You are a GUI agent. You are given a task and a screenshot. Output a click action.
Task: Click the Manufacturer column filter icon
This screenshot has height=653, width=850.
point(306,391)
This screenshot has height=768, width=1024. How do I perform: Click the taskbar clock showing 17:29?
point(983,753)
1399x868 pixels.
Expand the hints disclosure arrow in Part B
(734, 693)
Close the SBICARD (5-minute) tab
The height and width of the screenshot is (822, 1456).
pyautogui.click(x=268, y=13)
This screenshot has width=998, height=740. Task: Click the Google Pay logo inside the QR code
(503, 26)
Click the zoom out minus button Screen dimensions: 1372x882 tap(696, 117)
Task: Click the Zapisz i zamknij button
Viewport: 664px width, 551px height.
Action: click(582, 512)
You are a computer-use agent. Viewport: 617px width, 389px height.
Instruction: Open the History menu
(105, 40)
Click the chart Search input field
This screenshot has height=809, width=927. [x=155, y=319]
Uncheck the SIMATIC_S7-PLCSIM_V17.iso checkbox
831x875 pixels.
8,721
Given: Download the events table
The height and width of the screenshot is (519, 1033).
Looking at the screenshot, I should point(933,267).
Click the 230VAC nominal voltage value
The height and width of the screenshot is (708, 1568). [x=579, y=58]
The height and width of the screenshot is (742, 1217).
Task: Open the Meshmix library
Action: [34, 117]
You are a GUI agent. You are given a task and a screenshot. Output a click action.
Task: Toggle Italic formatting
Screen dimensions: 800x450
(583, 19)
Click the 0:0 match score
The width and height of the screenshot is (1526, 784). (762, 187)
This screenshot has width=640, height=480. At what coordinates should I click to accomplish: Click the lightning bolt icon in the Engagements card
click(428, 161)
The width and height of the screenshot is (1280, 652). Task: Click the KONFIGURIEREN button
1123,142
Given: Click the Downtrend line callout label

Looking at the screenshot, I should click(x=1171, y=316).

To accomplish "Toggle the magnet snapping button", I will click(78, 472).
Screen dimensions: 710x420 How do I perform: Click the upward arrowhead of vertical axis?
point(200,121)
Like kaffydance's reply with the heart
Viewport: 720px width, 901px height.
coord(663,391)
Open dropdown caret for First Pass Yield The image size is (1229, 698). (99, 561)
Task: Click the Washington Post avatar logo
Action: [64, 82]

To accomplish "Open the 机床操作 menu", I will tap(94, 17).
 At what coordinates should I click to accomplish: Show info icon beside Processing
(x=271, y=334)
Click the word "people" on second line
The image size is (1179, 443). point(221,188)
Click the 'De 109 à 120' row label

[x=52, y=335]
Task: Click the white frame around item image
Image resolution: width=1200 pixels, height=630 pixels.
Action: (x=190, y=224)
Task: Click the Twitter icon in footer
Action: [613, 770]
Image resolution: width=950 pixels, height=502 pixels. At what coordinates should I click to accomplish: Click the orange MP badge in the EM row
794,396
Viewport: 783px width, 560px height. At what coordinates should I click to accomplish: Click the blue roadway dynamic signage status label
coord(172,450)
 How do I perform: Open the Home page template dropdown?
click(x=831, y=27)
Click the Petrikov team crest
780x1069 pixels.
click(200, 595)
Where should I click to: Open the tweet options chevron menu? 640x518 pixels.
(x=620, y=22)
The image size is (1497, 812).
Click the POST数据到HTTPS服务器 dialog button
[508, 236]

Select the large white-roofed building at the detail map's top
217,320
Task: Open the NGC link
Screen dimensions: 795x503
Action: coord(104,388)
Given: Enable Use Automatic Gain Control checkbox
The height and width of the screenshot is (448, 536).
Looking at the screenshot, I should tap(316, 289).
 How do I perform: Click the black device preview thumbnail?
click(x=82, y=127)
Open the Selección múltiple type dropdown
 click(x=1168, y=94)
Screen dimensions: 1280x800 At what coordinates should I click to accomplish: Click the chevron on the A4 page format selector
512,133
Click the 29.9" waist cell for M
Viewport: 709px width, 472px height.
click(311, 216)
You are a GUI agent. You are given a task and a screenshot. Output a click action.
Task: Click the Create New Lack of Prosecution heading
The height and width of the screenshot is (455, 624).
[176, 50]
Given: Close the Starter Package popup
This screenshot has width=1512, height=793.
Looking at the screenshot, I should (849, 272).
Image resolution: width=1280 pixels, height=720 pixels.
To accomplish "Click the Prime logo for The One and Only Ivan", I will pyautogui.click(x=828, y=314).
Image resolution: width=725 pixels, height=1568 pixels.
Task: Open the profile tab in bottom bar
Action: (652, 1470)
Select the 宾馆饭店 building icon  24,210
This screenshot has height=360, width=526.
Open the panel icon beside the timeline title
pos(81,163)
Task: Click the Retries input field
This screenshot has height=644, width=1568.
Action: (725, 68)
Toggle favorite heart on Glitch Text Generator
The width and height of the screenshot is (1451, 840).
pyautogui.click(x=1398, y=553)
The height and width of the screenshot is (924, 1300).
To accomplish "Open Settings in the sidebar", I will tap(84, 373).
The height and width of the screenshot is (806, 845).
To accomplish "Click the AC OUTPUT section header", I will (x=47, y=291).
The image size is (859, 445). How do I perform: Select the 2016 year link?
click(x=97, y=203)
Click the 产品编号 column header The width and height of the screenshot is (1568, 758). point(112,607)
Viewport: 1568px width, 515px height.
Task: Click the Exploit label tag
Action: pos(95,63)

**Work to complete**
Wherever a line of the data holds "checkbox", copy that line.

**Written response**
Uncheck the SIMATIC_S7-PLCSIM_V17.iso checkbox
Given: Enable Use Automatic Gain Control checkbox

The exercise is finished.